Book 3. Distinctions 26 - 40
Thirty Sixth Distinction
Single Question. Whether the Moral Virtues are Connected
II. To the Principal Arguments

II. To the Principal Arguments

119. To the principal arguments.

The first two [nn.2-3] I concede, because they include what was said in the first article [n.33].

120. To the third [n.4] I reply that although a certain quality is generated from ‘frequently acting in a certain way’, a quality that is of a nature to be a moral habit (because it is of a nature to be in agreement with right reason), and that it would be a virtue if it had right reason in the agent, yet because there is no right command in him, the rule of right action is lacking. And so his choice, which is of a nature to be right, is not right because not regulated by rule; and consequently, though it generate a certain quality, it yet does not generate a habit of right choice, and so it is not a virtue.
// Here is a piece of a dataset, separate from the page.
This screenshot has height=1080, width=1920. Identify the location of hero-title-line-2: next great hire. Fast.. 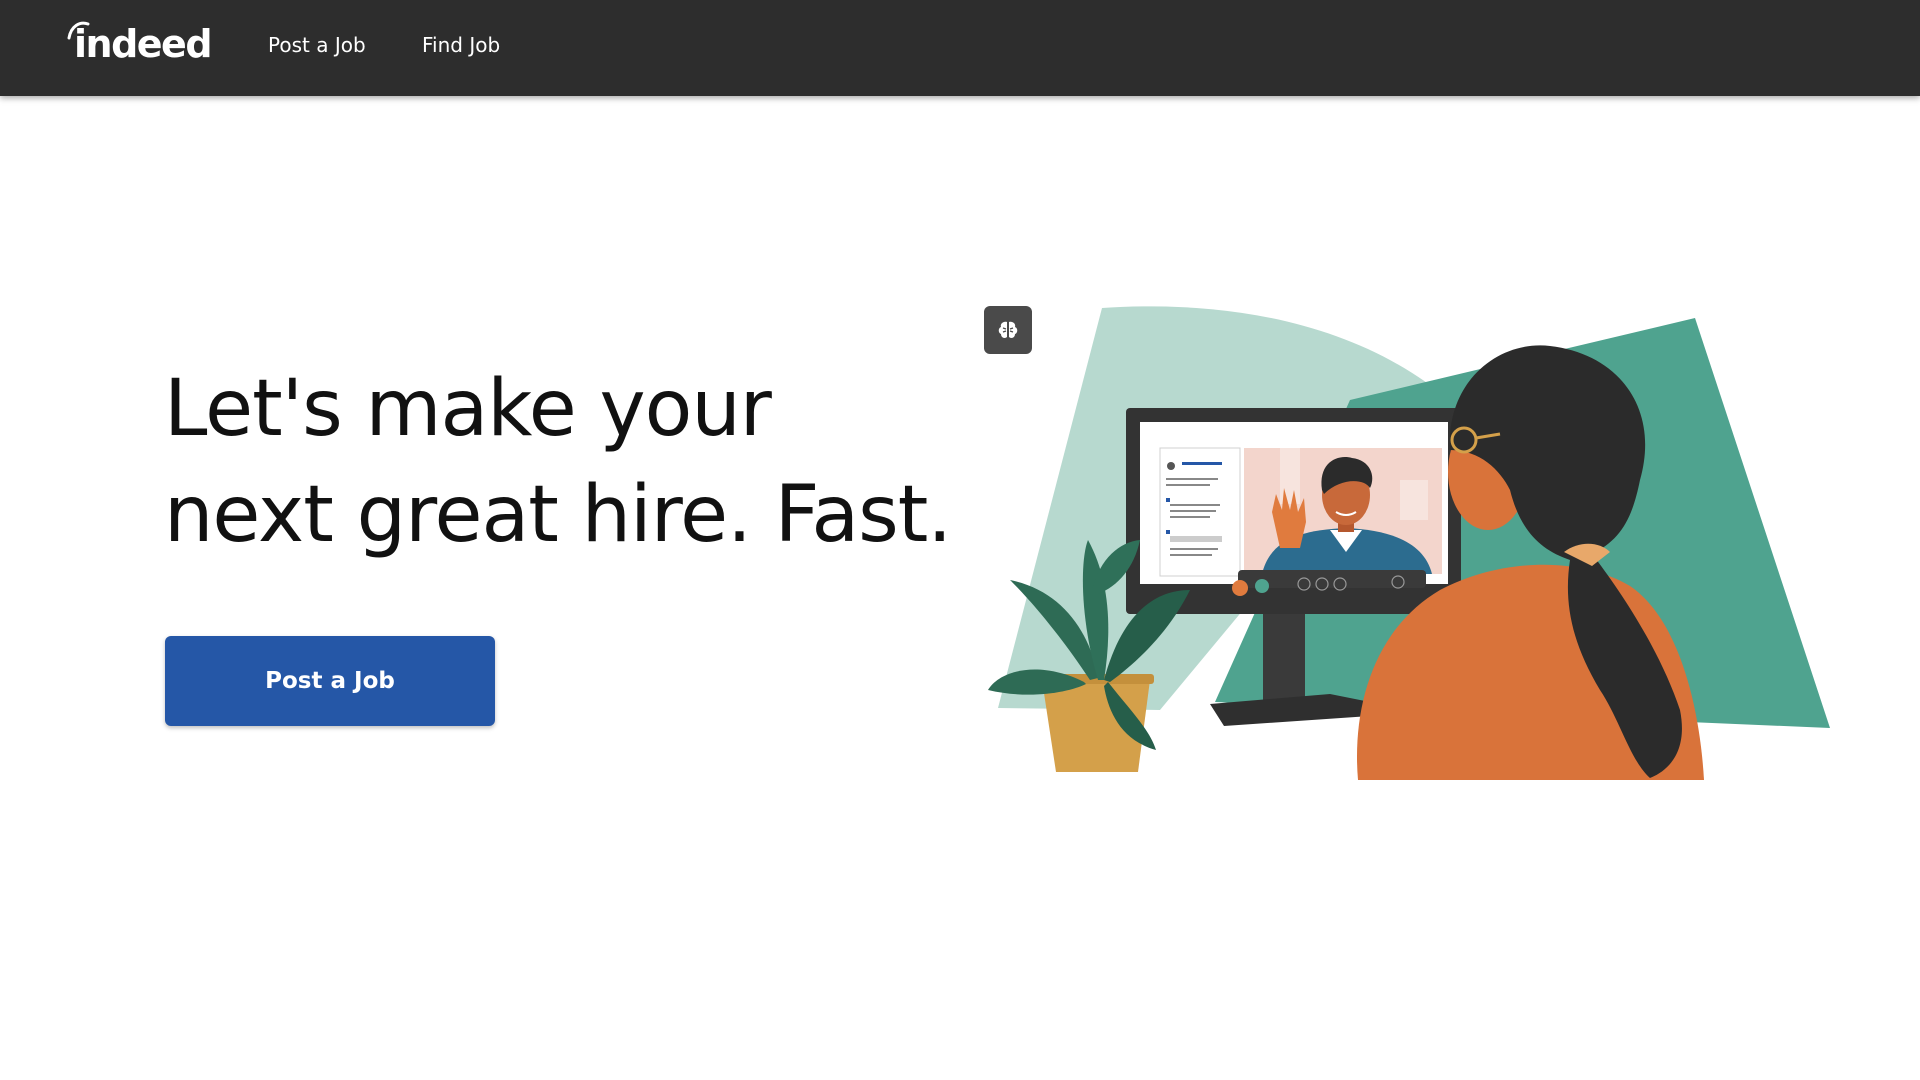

121. The fourth argument [n.5] I concede, because it concludes to what was said in the second article [n.72] about the connection of the moral virtues with prudence.

122. To the other following arguments about incompossible virtues [nn.7-8], I concede that although one could reply that no virtues, even in species, are incompossible yet, insofar as one relates them to the issue at hand, they include the fact that diverse species of the same genus, or diverse genera, of moral virtue are not necessarily connected; and this was conceded in the first article of this question [n.32].